11 ways your beauty routine could be harming the planet

It turns out your beauty routine can have a negative impact on the environment. Here's how and what you can do about it.

By Paige Bennett, INSIDER

It turns out your beauty routine can have a negative impact on the environment. But thankfully, there are little steps you make can take to make your beauty routine more environmentally-friendly.

From toxic chemicals to plastics that end up in the landfill, it's time to identify some of the least sustainable parts of your beauty routine.

Taking a long shower wastes water.

Having a concert in the shower is a great start to the day or a nice way to unwind after work. Unfortunately, the longer you spend showering, the more water you are wasting.

Wasted freshwater is a huge problem worldwide and contributes to water shortages and the death of many species.

Your razors are ending up in the landfill.

Disposable razors need to be tossed every one to three weeks. For one person alone, this is a lot of waste. In the US, Statista reported that 163 million people use disposable razors, and according to the EPA, 2 billion of these razors end up in the landfill each year - a huge amount of waste that will never degrade.

Some of your makeup is tested on animals.

————

### [To do]
• a. Transcribe the passage of the beauty routine article starting at "From toxic chemicals" and ending at "tested on animals.".
• b. Pick up the article on beauty routines and the environment where it stops, and keep writing it.
The data that follows comes from a different source than the article.

### [Entries provided]
————

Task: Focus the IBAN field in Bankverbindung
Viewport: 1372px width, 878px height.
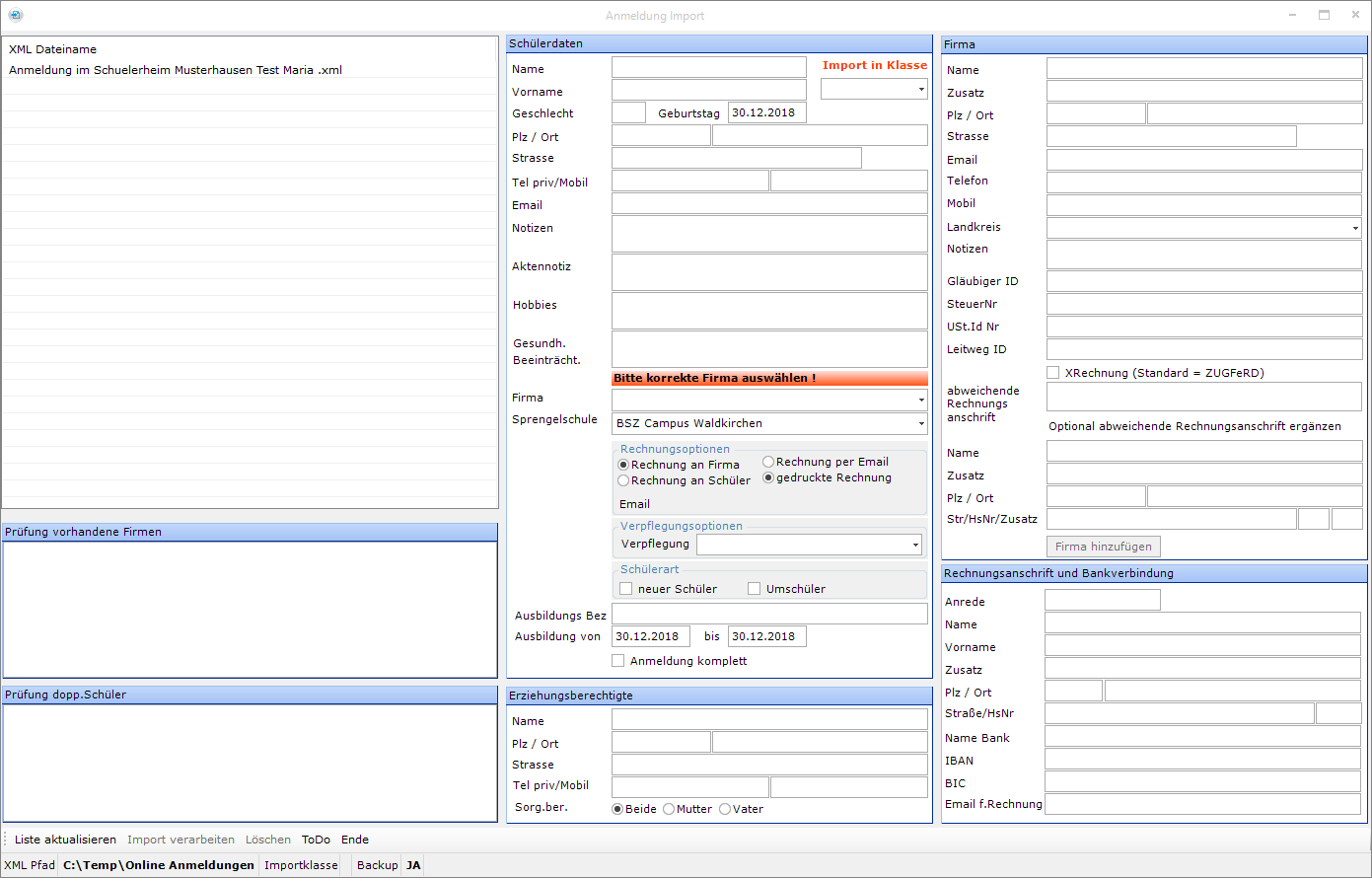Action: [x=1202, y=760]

————

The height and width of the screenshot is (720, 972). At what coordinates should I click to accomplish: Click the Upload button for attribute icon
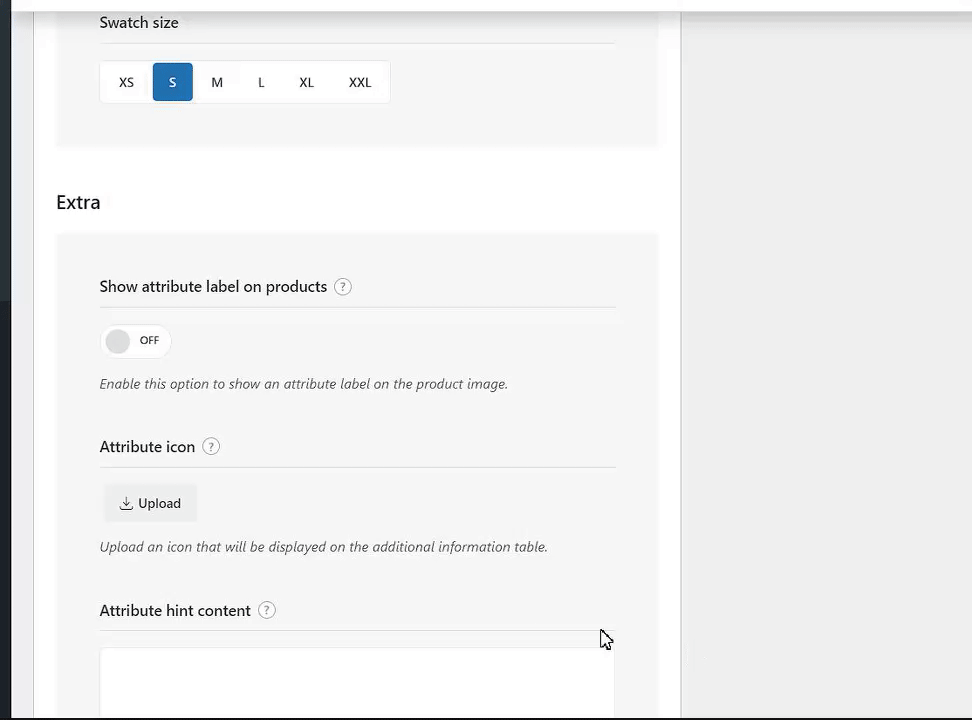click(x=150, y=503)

————

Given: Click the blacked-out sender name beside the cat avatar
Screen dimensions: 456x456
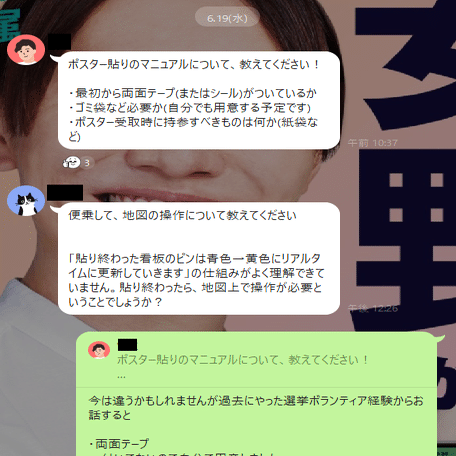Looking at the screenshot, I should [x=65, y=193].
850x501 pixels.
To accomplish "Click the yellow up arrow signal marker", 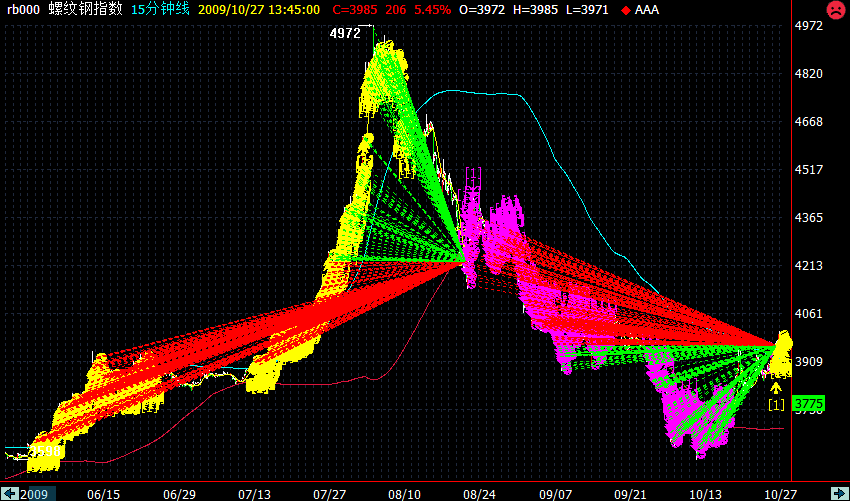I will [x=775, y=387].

————

### [Activity answers]
• a.
From toxic chemicals to plastics that end up in the landfill, it's time to identify some of the least sustainable parts of your beauty routine.

Taking a long shower wastes water.

Having a concert in the shower is a great start to the day or a nice way to unwind after work. Unfortunately, the longer you spend showering, the more water you are wasting.

Wasted freshwater is a huge problem worldwide and contributes to water shortages and the death of many species.

Your razors are ending up in the landfill.

Disposable razors need to be tossed every one to three weeks. For one person alone, this is a lot of waste. In the US, Statista reported that 163 million people use disposable razors, and according to the EPA, 2 billion of these razors end up in the landfill each year - a huge amount of waste that will never degrade.

Some of your makeup is tested on animals.

• b.
While we aren't here to name names, many popular brands still test their products on animals. Companies test products on animals to check for possible side-effects from the ingredients, but according to the Humane Society, these tests are not reliable or necessary. The organization also states that most of the animals are killed after testing.

Animal-derived ingredients are hiding in your makeup.

From crushed beetles to boiled fat to fish scales, there are some seriously suspicious ingredients lurking in many common cosmetics. You can learn more about the various animal-derived ingredients on PETA's website, or shop for brands that clearly label their products as vegan.

The exfoliating microbeads in soaps are harming marine life.

Those tiny, exfoliating beads might feel great on your skin, but they do not feel great when they are ingested by wildlife. The National Oceanic and Atmospheric Administration explains that these beads are made from polyethylene plastic. They wash down the drain and are small enough to pass through filters at wastewater treatment centers, meaning the microbeads end up in lakes and oceans.

Despite their tiny size, microbeads can potentially pick up toxins in the environment and release them when they are digested by animals. While the impact of microbeads on marine life is still uncertain, it's better safe than sorry.

Cleaning ears with cotton swabs is contributing to the global waste crisis.

You probably remember seeing that infamous photo of a seahorse carrying an old cotton swab in its tail. Justin Hofman, the photographer, said, "What started as an opportunity to photograph a cute little seahorse turned into one of frustration and sadness as the incoming tide brought with it countless pieces of trash and sewage. This photo serves as an allegory for the current and future state of our oceans."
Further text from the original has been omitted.